▶ WORKING DATA:
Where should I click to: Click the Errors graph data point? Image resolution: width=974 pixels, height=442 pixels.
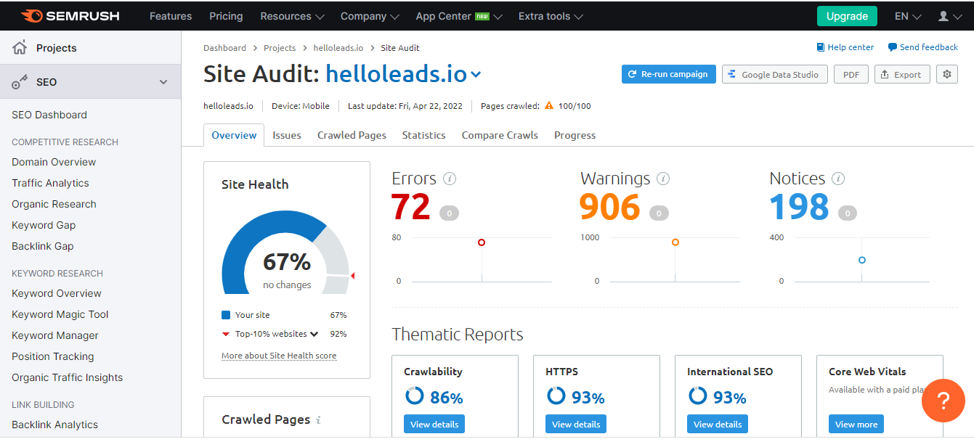481,242
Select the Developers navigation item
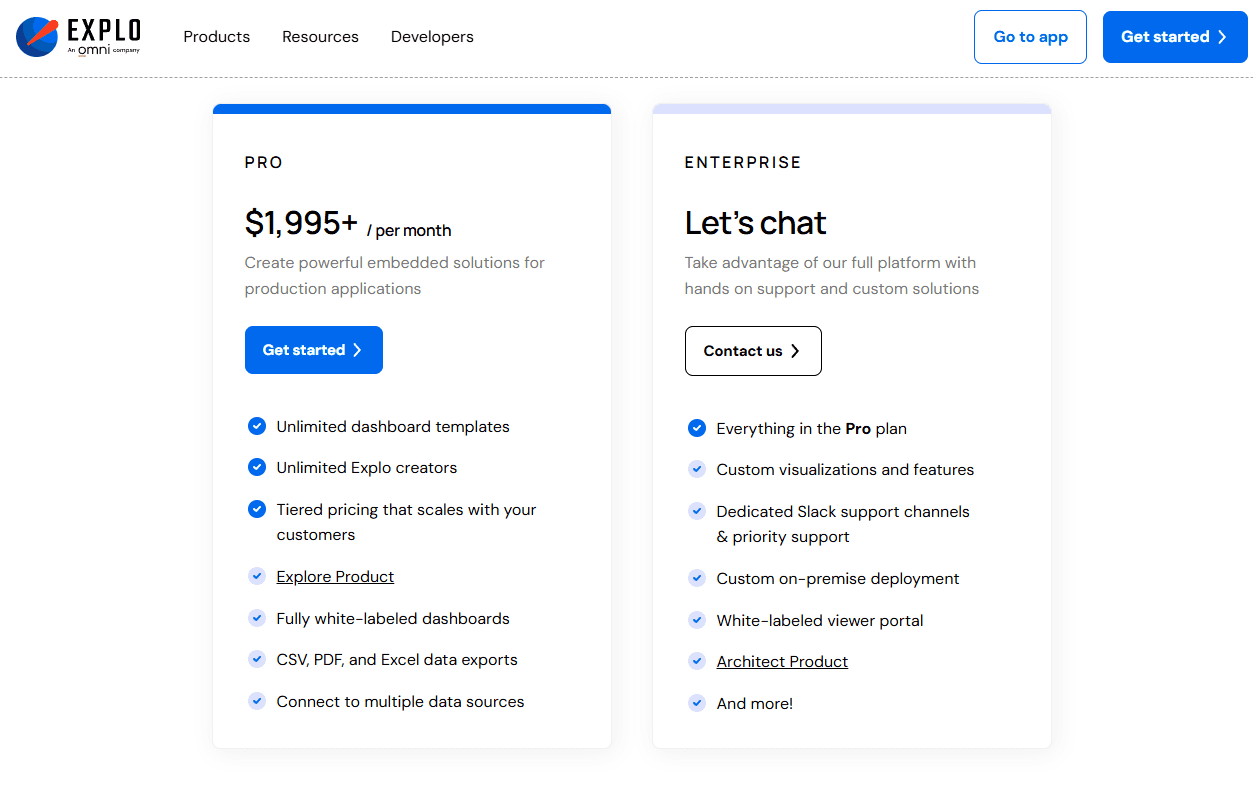1253x807 pixels. click(432, 37)
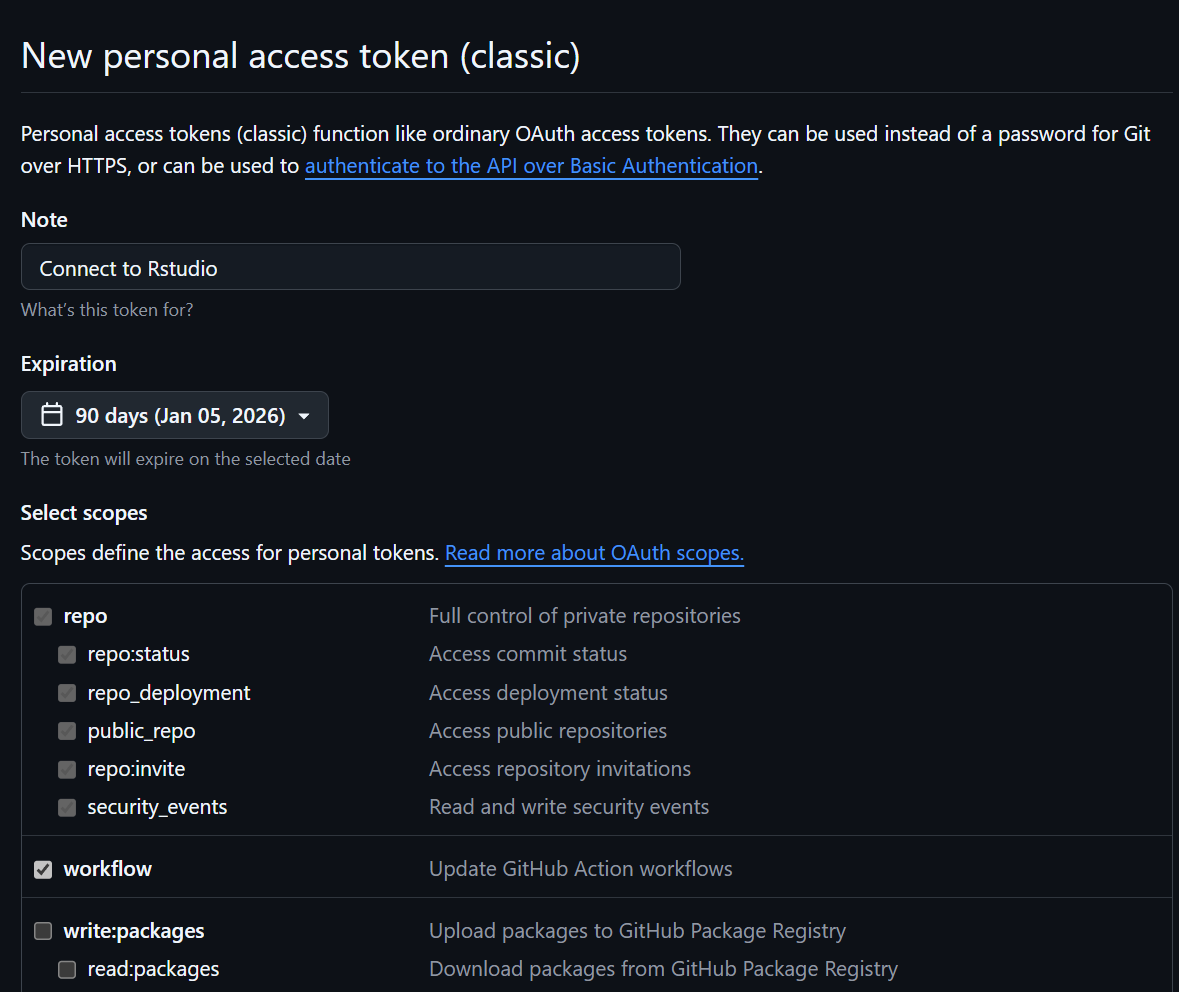Viewport: 1179px width, 992px height.
Task: Enable the write:packages scope checkbox
Action: point(43,931)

▶ AIM OF THE TASK:
From the material above, print everything exactly except the pictures.

▶ REPLY TO THE TASK:
Where should I click to: Click the Errors graph data point? Image resolution: width=974 pixels, height=442 pixels.
481,242
Select the Developers navigation item
1253x807 pixels. click(432, 37)
Viewport: 1179px width, 992px height.
Task: Enable the write:packages scope checkbox
Action: point(43,931)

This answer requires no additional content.